Research “started again” in the mid-eighties, when European and American researchers penetrated through administrative barriers. Early MDMA psychotherapy research began in the end-1970s, modern German studies into mescaline and MDEA began in the late 1980s. Since 1985 the founding of the Swiss Physicans Society for Psycholytic therapy (SAEPT) and the European College for the Study of Consciousness (ECSC) by Leuner, Albert Hofmann and others triggered these developments. The founding of the Multidisciplinary Association for Psychedelic Studies (MAPS) in 1986 and the Heffter Research Institute (HRI) in 1993 and later marked the stabilization of developments. A lot of research studies was initiated since the beginning 1990s, especially in respect to MDMA. MDE and psilocybin.

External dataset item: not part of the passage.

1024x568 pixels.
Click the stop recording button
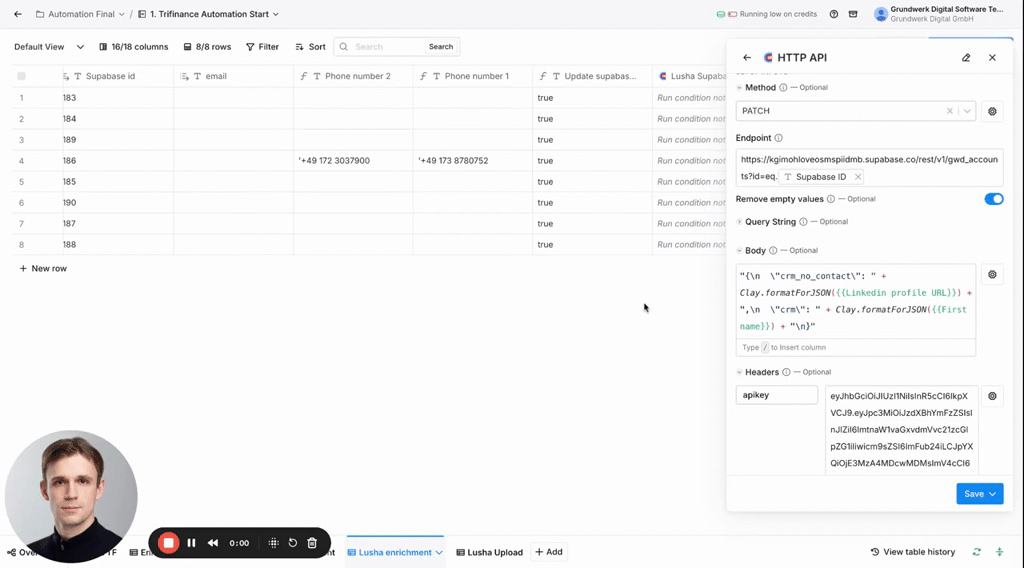[169, 543]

Since 2010 the scientific climate changed, partially because of ineffective antidepressants and malign side-effects of psychopharmacological medications. Another track came from the realization of the complexitiy of brain function. Substances which were formerly called “dirty drugs” for being not specific to one receptor (system) became interesting again because they may configurate a matrix of brain-functioning helpful for healing. Psychotherapy-promoting drugs like some psychedelics may become relevant therapeutic options in the future.
A retrospective view suggests a wave-like pattern of interest in psychedelics. Appropriate recognition of the limits of using these substances in everyday psychiatric/psychotherapeutic practice is discussed.
Torsten Passie (*1961) is currently Visiting Professor at Harvard Medical School (Boston, USA). He studied philosophy, sociology (M.A.) at Leibniz-University, Hannover and medicine at Hannover Medical School. His medical dissertation was on existential psychiatry. He worked at the Psychiatric University Clinic in Zürich (Switzerland) and with Professor Hanscarl Leuner (Göttingen), the leading European authority on hallucinogenic drugs. His extensive research at Hannover Medical School covers the psychophysiology of altered states of consciousness and their healing potential, including clinical research with hallucinogenic drugs (cannabis, ketamin, nitrous oxide, MDMA, psilocybin). He is an internationally known expert on altered states of consciousness and the pharmacology of hallucinogenic drugs. His publications appeared in Journal of Psychopharmacology, Neuropsychobiology, Addiction, CNS Neuroscience and Therapeutics, Journal of Nervous and Mental Disease and others.